*EXERCISE GOAL*.
Retype, with no pictures, each line from the one that holds "Task: Open the boerse-social.com" through the last line of the entries below, both included.

——

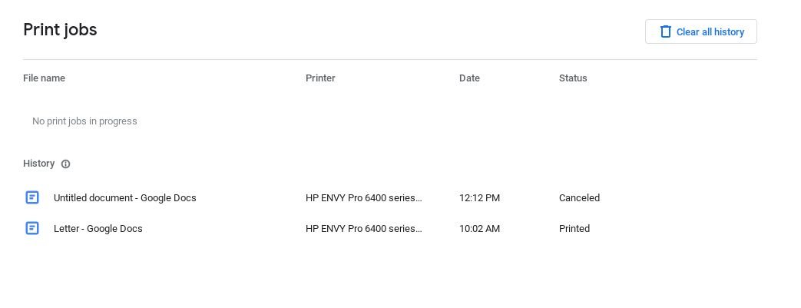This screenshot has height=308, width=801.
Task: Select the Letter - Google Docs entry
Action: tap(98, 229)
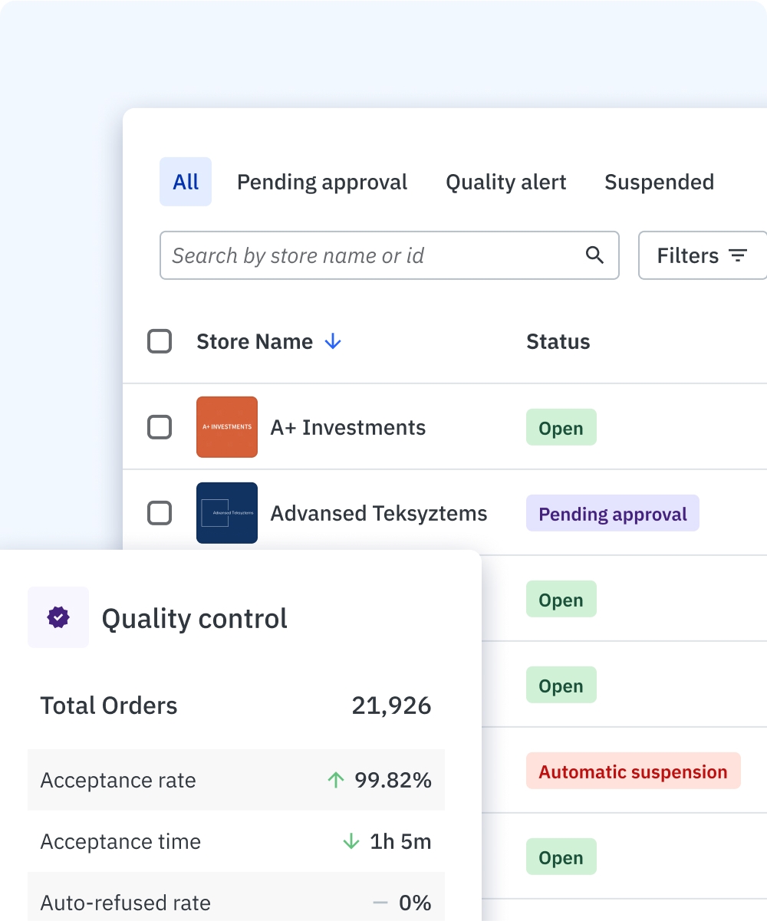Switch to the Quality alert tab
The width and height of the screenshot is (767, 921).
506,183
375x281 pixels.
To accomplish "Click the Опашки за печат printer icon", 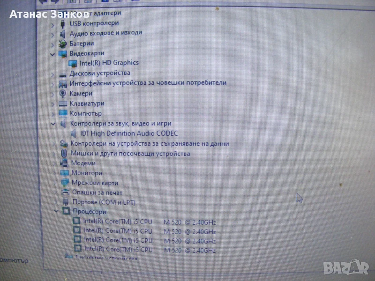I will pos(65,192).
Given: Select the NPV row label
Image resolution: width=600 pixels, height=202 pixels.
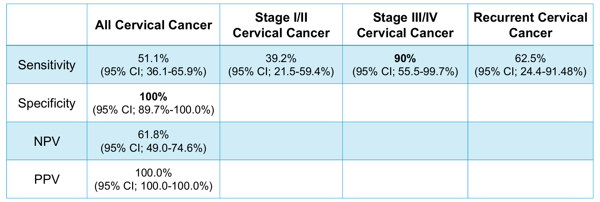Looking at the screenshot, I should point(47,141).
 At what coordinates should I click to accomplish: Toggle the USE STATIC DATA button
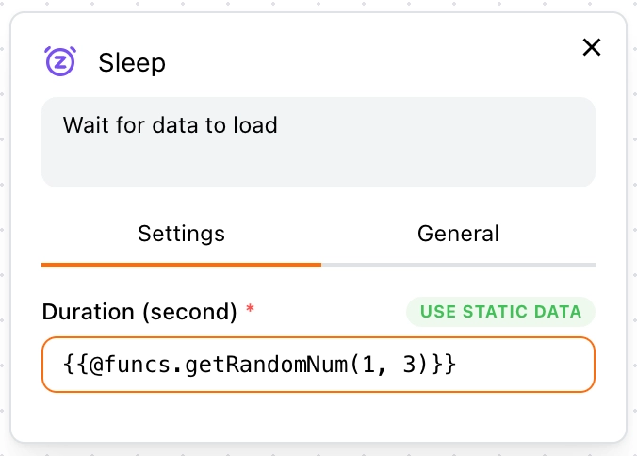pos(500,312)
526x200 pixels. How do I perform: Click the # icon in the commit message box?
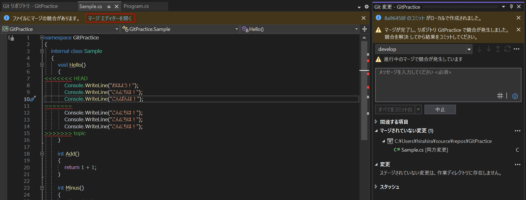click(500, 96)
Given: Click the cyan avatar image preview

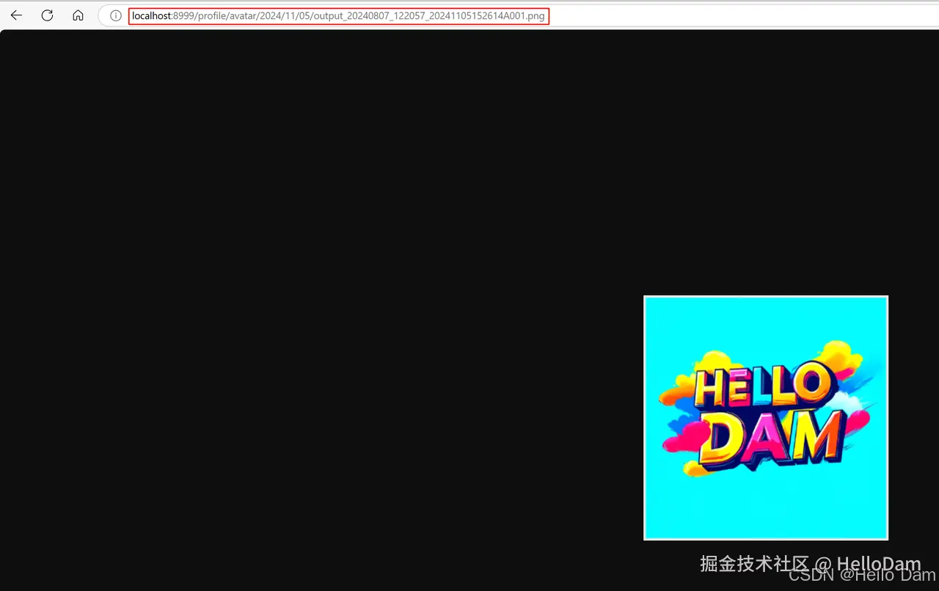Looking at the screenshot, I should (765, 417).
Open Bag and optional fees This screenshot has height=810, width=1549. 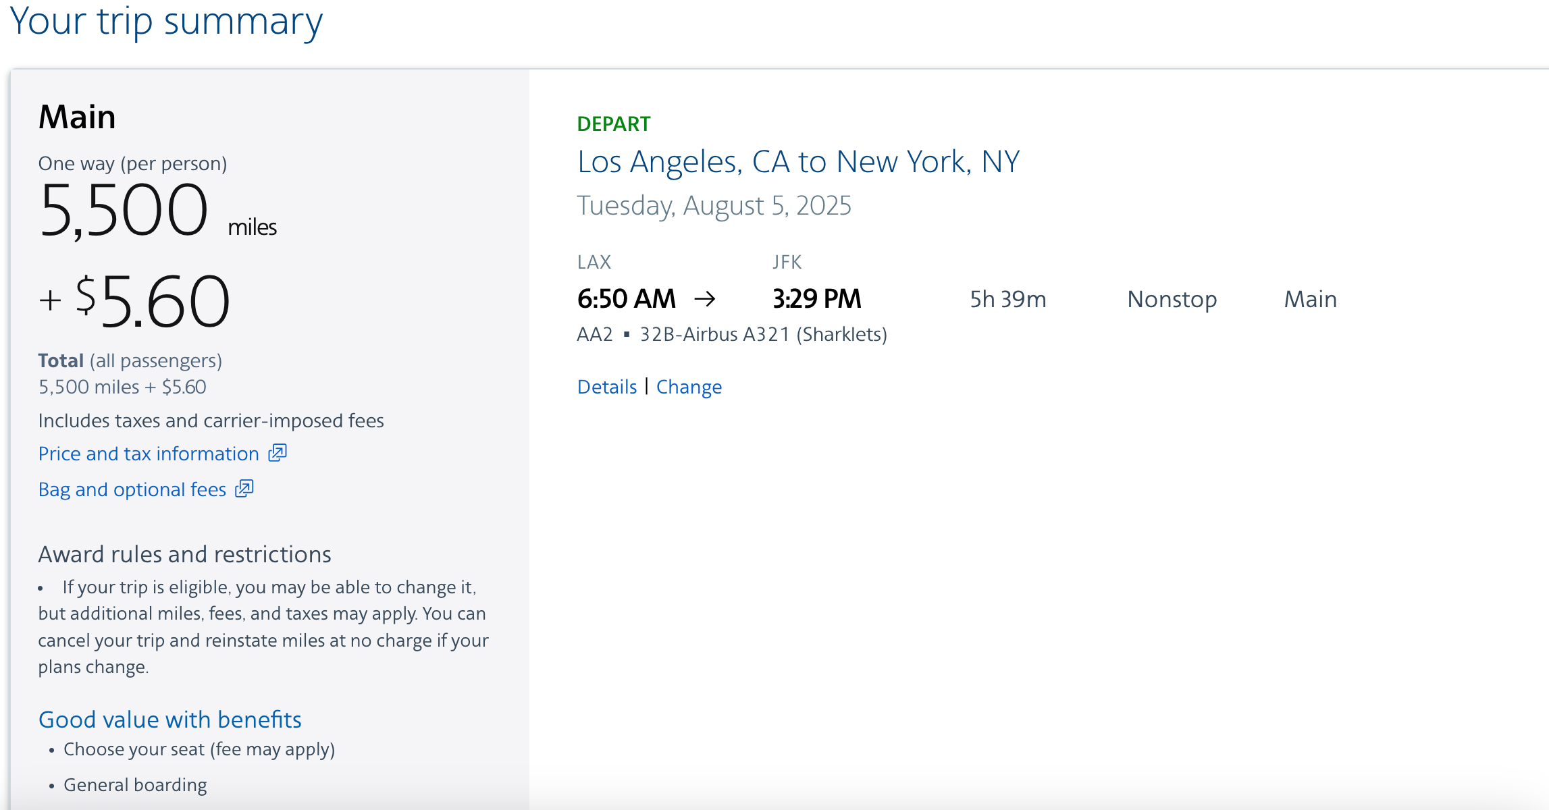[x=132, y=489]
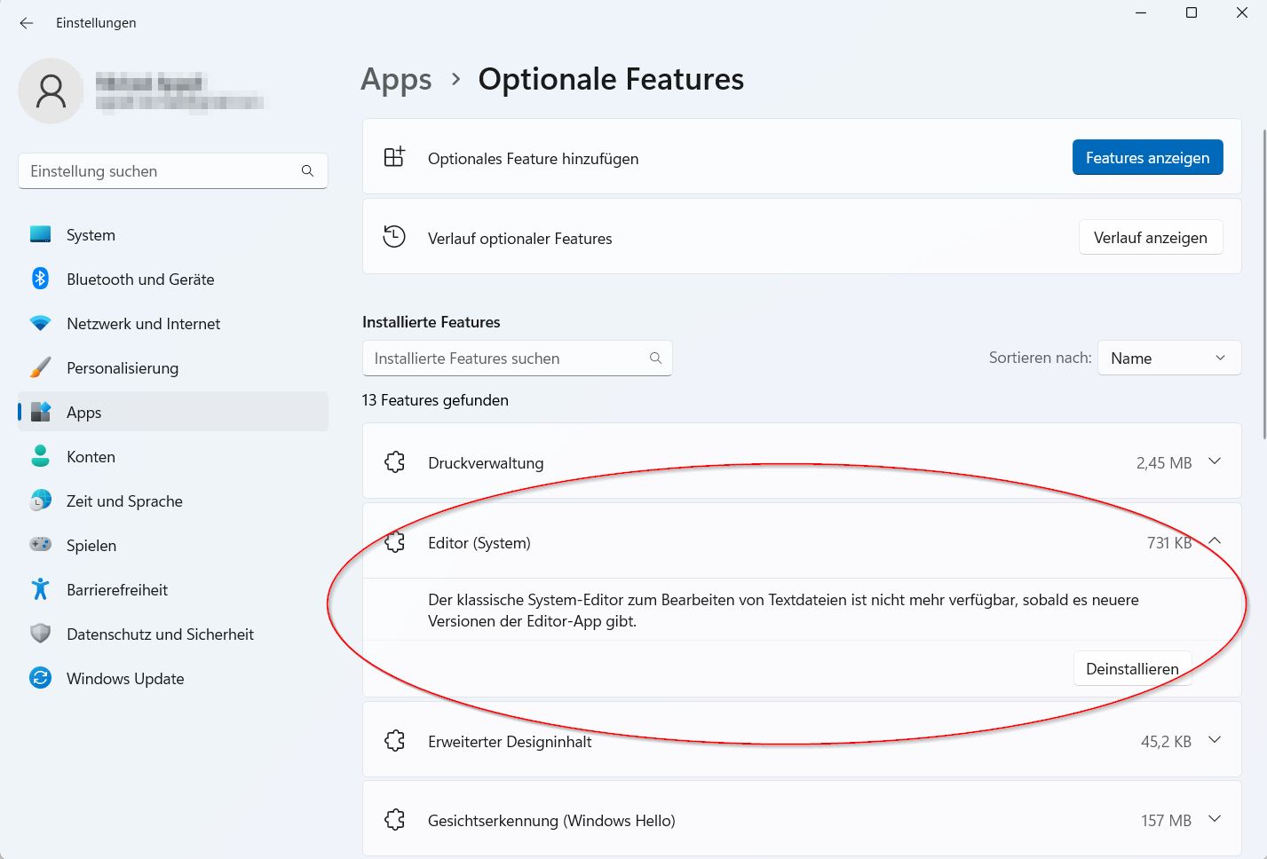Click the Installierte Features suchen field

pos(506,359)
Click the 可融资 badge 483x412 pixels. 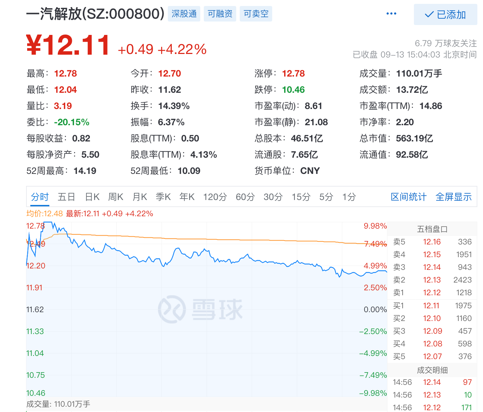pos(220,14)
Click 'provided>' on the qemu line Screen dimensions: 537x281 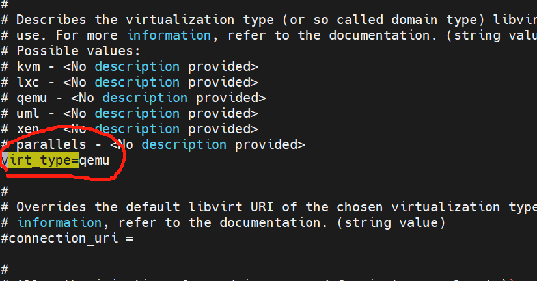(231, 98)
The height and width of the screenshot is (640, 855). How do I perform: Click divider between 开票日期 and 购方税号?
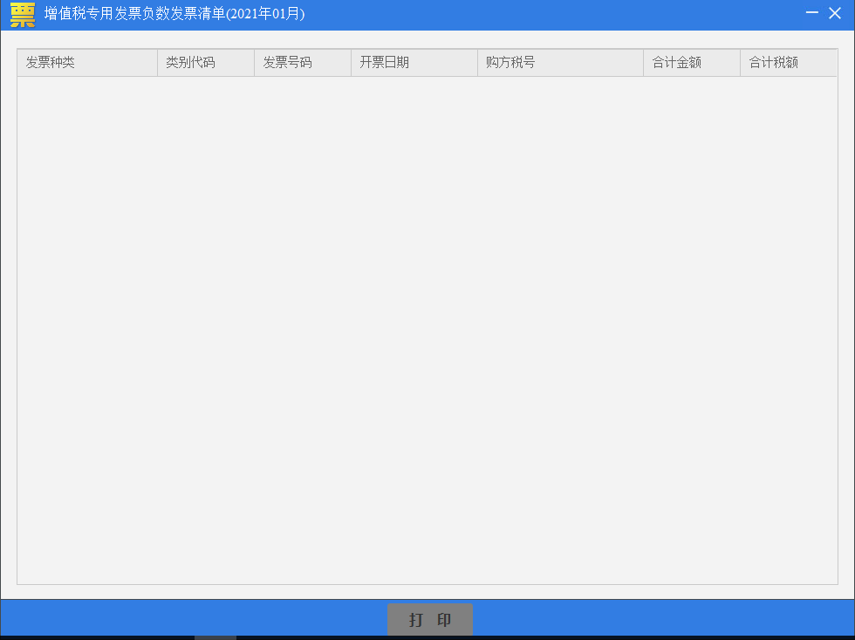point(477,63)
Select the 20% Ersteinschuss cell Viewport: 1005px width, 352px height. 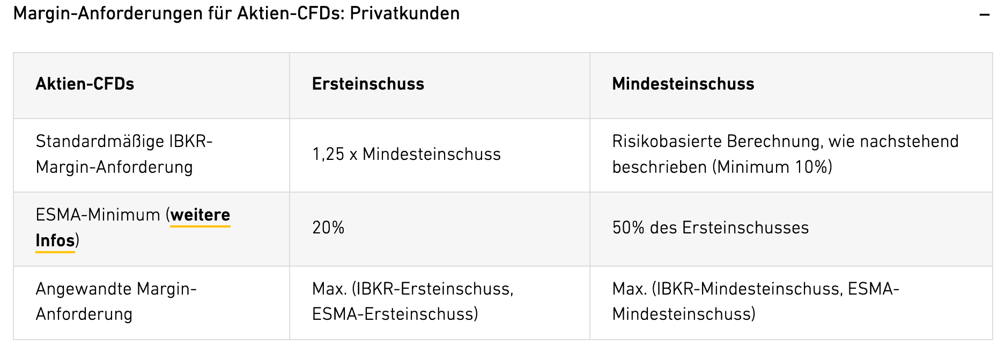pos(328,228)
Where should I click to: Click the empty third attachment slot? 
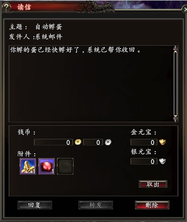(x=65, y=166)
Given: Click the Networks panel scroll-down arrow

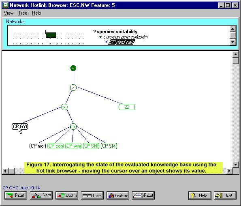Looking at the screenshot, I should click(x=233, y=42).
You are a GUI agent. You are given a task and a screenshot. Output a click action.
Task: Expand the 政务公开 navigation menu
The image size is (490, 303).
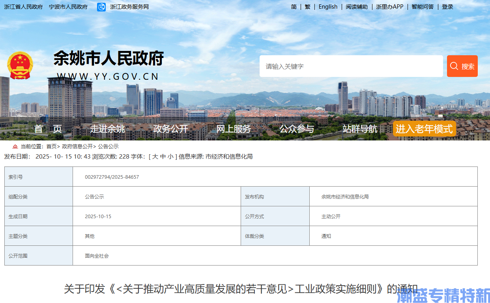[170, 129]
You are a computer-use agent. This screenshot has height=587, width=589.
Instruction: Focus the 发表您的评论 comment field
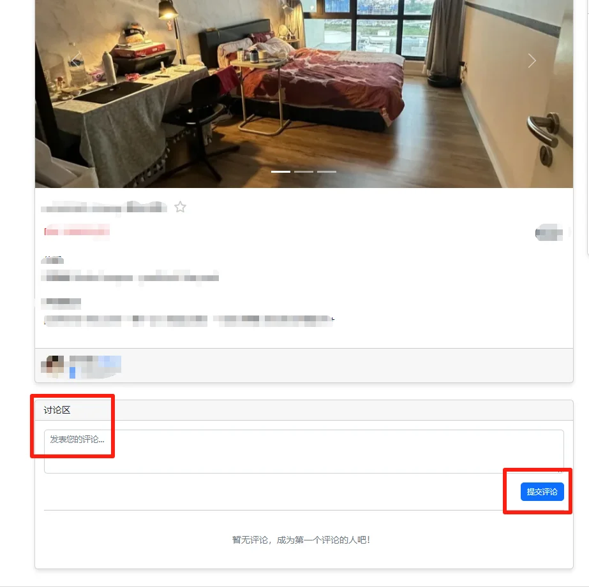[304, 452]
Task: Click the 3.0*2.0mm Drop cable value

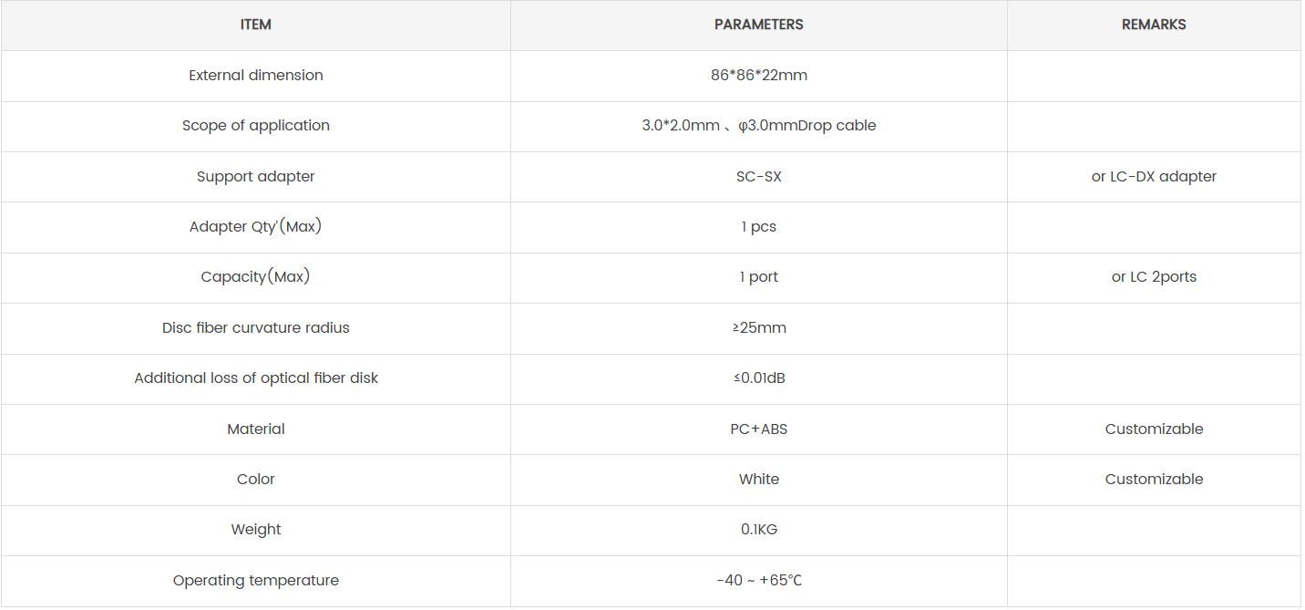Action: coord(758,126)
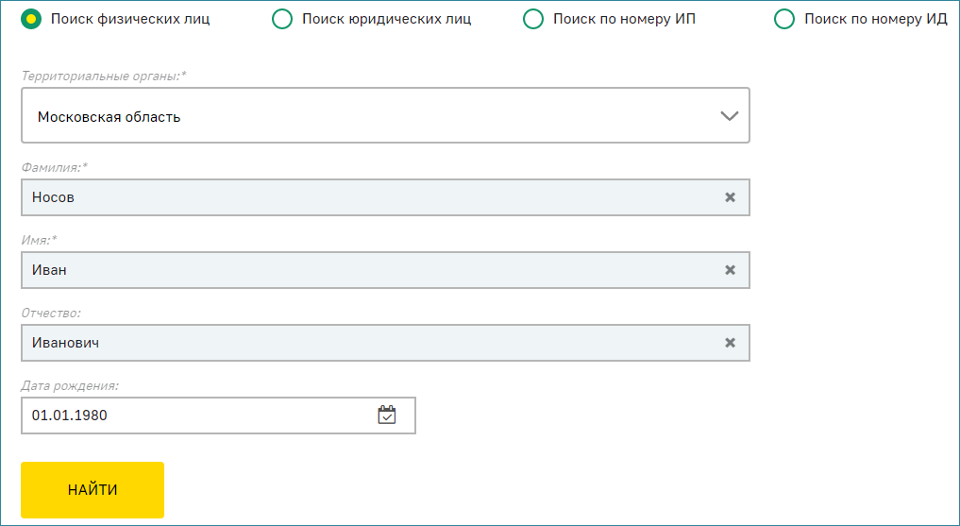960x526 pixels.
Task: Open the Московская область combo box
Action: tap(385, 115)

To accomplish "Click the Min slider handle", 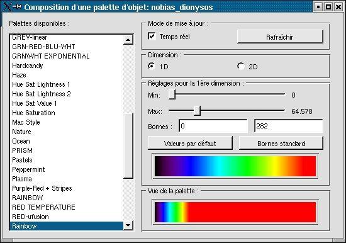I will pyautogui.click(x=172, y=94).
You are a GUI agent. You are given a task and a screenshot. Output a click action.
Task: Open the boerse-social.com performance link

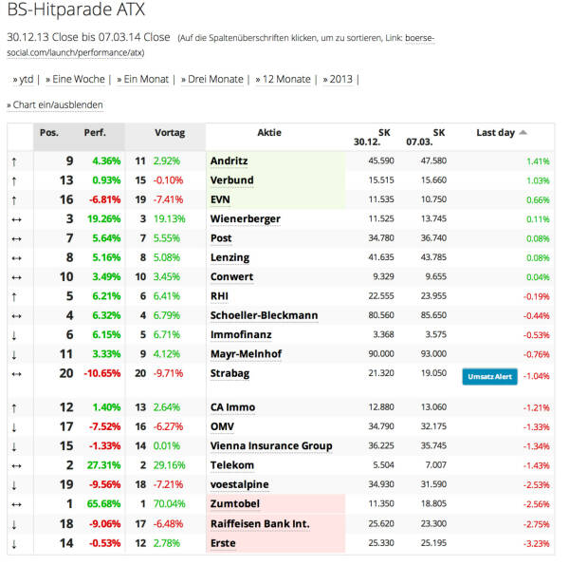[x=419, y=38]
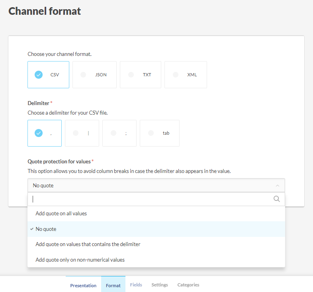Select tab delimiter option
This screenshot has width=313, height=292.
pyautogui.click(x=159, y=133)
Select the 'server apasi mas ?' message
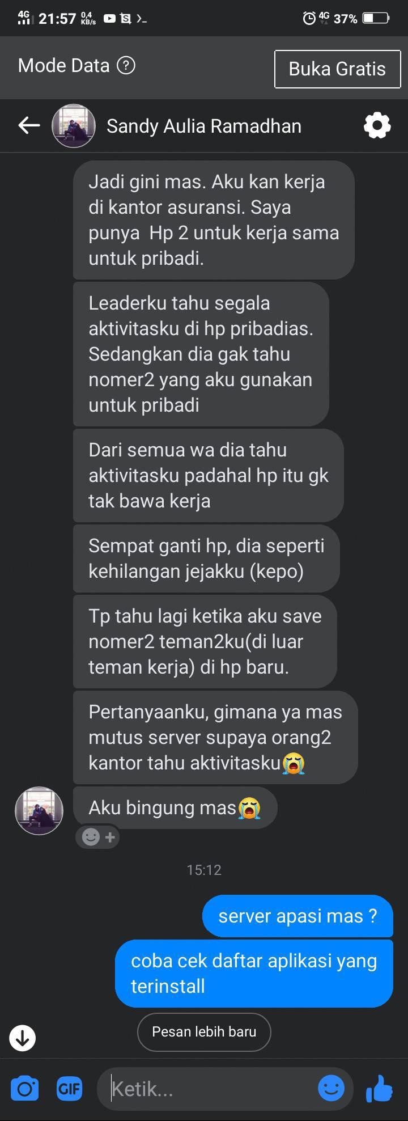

——

*ANSWER BOX*.
Task: Open the boerse-social.com performance link

[x=419, y=38]
Select tab delimiter option
This screenshot has width=313, height=292.
pyautogui.click(x=159, y=133)
Select the 'server apasi mas ?' message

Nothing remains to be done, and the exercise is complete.